Caio Carrieri e Guilherme Cardoso - 13/12/2012 - 06:25 São Paulo (SP)
O Palmeiras faz contas para tentar buscar no mercado a maioria dos nomes de “referência” pedidos por Gilson Kleina para 2013. Mas, pelo panorama atual, é incerta a permanência da principal liderança do elenco: Marcos Assunção, cujo contrato vigente se encerrará em 31 de dezembro.
Inicialmente dada como fácil pela identificação do volante com o clube, a negociação está emperrada. Em agosto, o Verdão procurou o capitão de 36 anos para estender o vínculo, mas uma cirurgia no joelho direito no mesmo mês fez o jogador pedir para adiar as conversas. O então iminente rebaixamento da equipe no Brasileiro e um novo problema no local operado postergaram novamente as tratativas na reta final da competição.
Na semana passada, as partes retomaram o assunto, mas não conseguiram avançar na questão. Empresário de Assunção, Ely Coimbra reuniu-se com dirigentes palmeirenses na Academia e, desde então, não obteve resposta sobre uma valorização para o volante.

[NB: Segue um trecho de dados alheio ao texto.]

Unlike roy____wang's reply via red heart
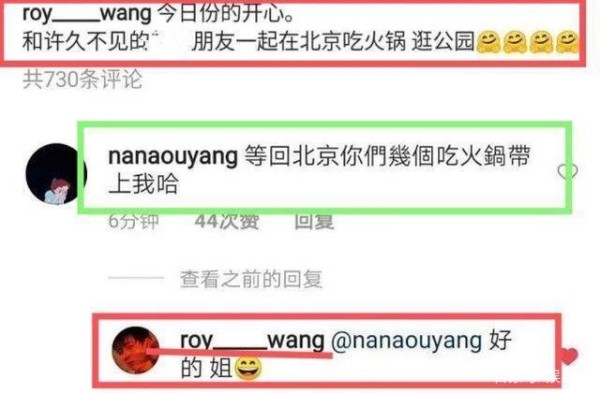The image size is (600, 393). click(x=569, y=358)

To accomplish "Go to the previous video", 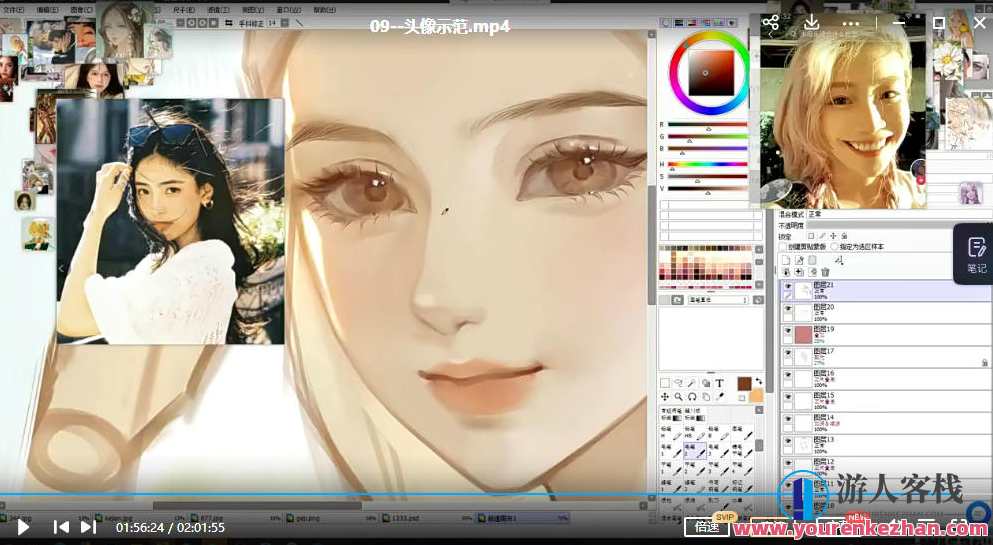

– Continuo no aguardo de uma posição. Passamos a ideia que Marcos quer mesmo ficar no Palmeiras e os valores. Uma negociação é uma troca de posições. Já coloquei a minha e a de Marcos, que pretende permanecer. Mas até agora ninguém do clube não me sinalizou nada – disse ao LANCE!Net.
O vice-presidente Roberto Frizzo repete a postura recente da diretoria de se blindar e deixar a posição do clube para o veículo oficial.
– Cada um fala o que está no coração ou na alma. Qualquer notícia será publicada no nosso site.
Coimbra já admite a procura – por enquanto sondagem, sem proposta formal – de outros clubes do futebol brasileiro por Assunção.
– Quanto mais tempo demora, mais há tempo de outras equipes me telefonarem. Não posso impedir as ligações dos outros clubes. É natural esse interesse – disse.
Marcos Assunção está em viagem de férias com a família e deixou as tratativas a cargo do seu empresário. A comitiva palmeirense pode ficar sem seu capitão.